Cuando el presidente Gustavo Petro afirma que la corrupción desató el resurgimiento armado en Colombia, no habla solo de contratos, sobornos o favores políticos. Habla de una arquitectura institucional construida para garantizar impunidad, pactada entre élites políticas y empresariales. Hoy, con nombre propio —el de Néstor Humberto Martínez, exfiscal general— Petro puso en el centro del debate una verdad incómoda: que la justicia pudo ser secuestrada para proteger a Odebrecht y a los poderosos, y que ese encubrimiento terminó por dinamitar los pilares del proceso de paz.
El fiscal que venía de la banca y de Odebrecht
El nombramiento de Néstor Humberto Martínez como fiscal general de la Nación en 2016 fue presentado como un acto técnico. Pero detrás del perfil de jurista reposaba un conflicto de interés monumental: había sido abogado del Grupo Aval, conglomerado del banquero Luis Carlos Sarmiento Angulo, socio de Odebrecht en la Ruta del Sol II. También asesoró a la multinacional brasileña en temas contractuales en Colombia. A pesar de ello, fue elegido por el entonces presidente Juan Manuel Santos como jefe del ente acusador, justo cuando estallaba el escándalo de sobornos más grande de América Latina.
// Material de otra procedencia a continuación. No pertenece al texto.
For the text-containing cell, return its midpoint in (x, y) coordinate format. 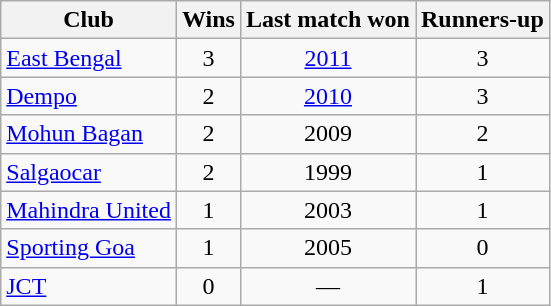
2009 (328, 134)
Last match won (328, 20)
1999 (328, 172)
Runners-up (483, 20)
2005 (328, 248)
2010 (328, 96)
Salgaocar (89, 172)
Mohun Bagan (89, 134)
East Bengal (89, 58)
Club (89, 20)
Wins (208, 20)
Sporting Goa (89, 248)
JCT (89, 286)
2011 (328, 58)
Dempo (89, 96)
2003 (328, 210)
— (328, 286)
Mahindra United (89, 210)
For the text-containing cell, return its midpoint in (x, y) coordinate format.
Los hechos no tardaron en confirmar los temores: la justicia colombiana, a diferencia de la brasileña, estadounidense o peruana, se movió con una lentitud sospechosa frente a Odebrecht. Mientras en otros países cayeron expresidentes y altos funcionarios, en Colombia la investigación fue selectiva, incompleta y plagada de silencios. Incluso las pruebas entregadas por Estados Unidos a través del Deferred Prosecution Agreement (DPA) no se utilizaron en su totalidad para judicializar a los verdaderos beneficiarios de los sobornos.
Entrampamientos y ruptura de la paz: ¿una fiscalía al servicio del sabotaje?
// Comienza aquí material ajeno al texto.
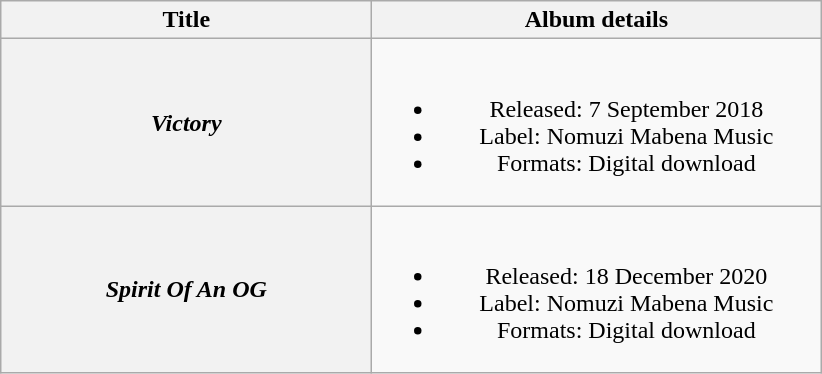
Title (186, 20)
Album details (596, 20)
Victory (186, 122)
Released: 18 December 2020Label: Nomuzi Mabena MusicFormats: Digital download (596, 290)
Released: 7 September 2018Label: Nomuzi Mabena MusicFormats: Digital download (596, 122)
Spirit Of An OG (186, 290)
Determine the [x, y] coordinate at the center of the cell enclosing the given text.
La acusación más grave que lanza Petro no es solo el encubrimiento de Odebrecht, sino el presunto uso político de la Fiscalía para deslegitimar el proceso de paz. Martínez, según el presidente, habría fabricado casos contra excombatientes firmantes de la paz para forzar extradiciones, socavar la Jurisdicción Especial para la Paz (JEP) y fracturar las confianzas. Lo hizo, dice Petro, obedeciendo a un régimen que se resistía a la reconciliación nacional.
Los casos de Santrich e Iván Márquez, figuras clave de la negociación de La Habana que volvieron a la clandestinidad, estarían relacionados con ese entrampamiento. En su momento, múltiples sectores denunciaron irregularidades en la captura de Santrich y la supuesta manipulación de pruebas por parte de la DEA y la Fiscalía. A la postre, la desconfianza provocó una fractura irreversible en el acuerdo de paz.
¿por qué no llegaron las pruebas de EE.UU.?
Petro exige que esas pruebas se traigan para judicializar a quienes en Colombia siguen libres, algunos en cargos públicos y otros en influyentes consejos empresariales.
El silencio institucional es ensordecedor. Nadie explica por qué las confesiones hechas ante autoridades estadounidenses no han sido usadas en Colombia. La respuesta, según Petro, es simple: la ANI fue capturada por intereses contrarios a la transparencia. Una afirmación que si se comprueba, revelaría un pacto tácito de impunidad entre entidades estatales y contratistas corruptos.
Un Estado contra sí mismo: el régimen de la corrupción
El mensaje de Petro es más estructural que personalista: acusa que el Estado está tomado por una élite que ha hecho de la corrupción su forma de gobierno. “Un régimen de corrupción de facto”, lo llama. Y ese régimen, denuncia, no solo saquea el erario, sino que censura, impide el acceso a la verdad y debilita la democracia desde sus raíces.
La cifra que entrega el presidente es dantesca: hasta 20 billones de pesos perdidos solo en el sector salud. Y lo más grave, según él, es que los medios tradicionales, la justicia y parte del aparato estatal actúan como cómplices pasivos de esa expoliación sistemática.
¿Puede un presidente combatir desde adentro un sistema que lo rodea, lo boicotea y lo aísla? Gustavo Petro ha asumido el riesgo. Con sus declaraciones, rompe los pactos de silencio que por años han protegido a una élite político-empresarial intocable. Pero también abre una guerra institucional de grandes proporciones: contra exmandatarios, exfiscales, empresarios y burócratas que hoy controlan buena parte del Estado.
El caso Odebrecht no es un capítulo cerrado. Es la piedra angular de una verdad que podría explicar por qué la paz se fracturó, por qué la corrupción sigue rampante y por qué en Colombia la justicia parece servirse fría… pero solo para los de ruana.